While the UK is still ranked in the top ten most competitive economies by the World Economic Forum, this is far from assured after Brexit. If the response in the past few months to Covid-19 is anything to go by it is our small business entrepreneurs who will have the agility and ability to respond to the demands and the opportunities of a post-Covid world.
Change is an accepted constant in the business landscape but can be particularly challenging for small businesses who operate in a competitive marketplace and have less cash reserves and resources to draw on to help them through turbulent times. The health of these small businesses will be critical to the country’s future.
Fintech is not the holy grail for small businesses: but it does provide tools and means to buffer the effects that are likely to be seen in unpredictable and volatile markets. This article looks at the ways in which Fintech can address, prepare and manage three key challenges in the current market conditions: cashflow, supply chain and payments.
Despite growing media and government focus, late payments continue to be a critically important issue for small and medium-sized enterprises. If a business is looking to extend their product reach or to import from further afield these can be exacerbated with increased shipping times and different payment practices as standard in other countries.
Fintech in this area has been motoring ahead, with Open Banking and Open Accounting more common place and almost relied on by funders. Consequently, 2020 has also seen a rise in adoption and partnerships by the main accounting software platforms with companies such as Float and Futrli which leverage AI-powered cash flow prediction and planning software. Whilst the forecasts are automatically updated with actuals, SMEs can also carry out hypothetical scenarios to predict future working capital gaps and identify when they may need additional funding support.

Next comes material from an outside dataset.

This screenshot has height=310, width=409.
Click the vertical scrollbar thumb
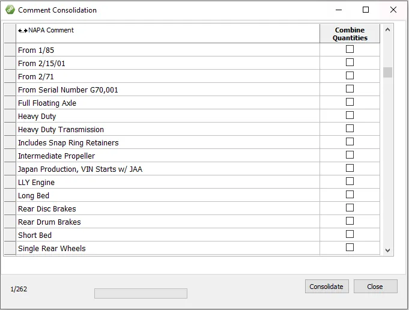(387, 73)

It is always difficult to plan for the unknown, all new relationships start with negotiation and an element of trust. Throw Covid and Brexit into the mix and SMEs have been looking at contingency planning for what seems a lifetime. Reviewing potential impact on their supply chains, customer bases, and business relationships. Fintechs and auxiliary companies can help speed up this process by means of credit checking, insurance and selective finance.

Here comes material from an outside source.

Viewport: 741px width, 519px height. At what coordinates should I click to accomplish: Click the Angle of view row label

Nimbla and Tradelock provide selective PAYG insurance and the insights needed to assess real–time debtor risk and safeguard against non-payment through insolvency. SMEs can now insure invoices in a matter of minutes.
Selective invoice finance providers, such as Accelerated Payments leverage the increasing availability of open source data and real-time credit information to ensure that they can give the same level of service and decisioning time to SMEs whether they are trading domestically or overseas.
In a market as dynamic and unpredictable as foreign exchange, it adds a layer of complexity to trading abroad.
FX companies, such as Clear Treasury can apply their technical knowledge and fundamental analysis to help SMEs define the best approach to control risk exposure. Others, such as Fire can offer digital accounts to manage and automate payments in multiple currencies including debit cards. These can be opened online or via mobile app enabling bank transfers to/from anywhere in the world.
Obviously, all of this has been supported by the perpetual growth and availability of data and open sharing between Fintech of real-time information on SMEs. Many of these Fintech options sit within the same ecosystem or marketplace, which means an SME does not even have to sign up – the products are available with one central login. Fintech continues to act as an enabler.
It is hard to predict what a post-Covid and post-Brexit world will look like. Until that world arrives Fintech will provide a level of support needed for SMEs who otherwise will not be around to help us recover.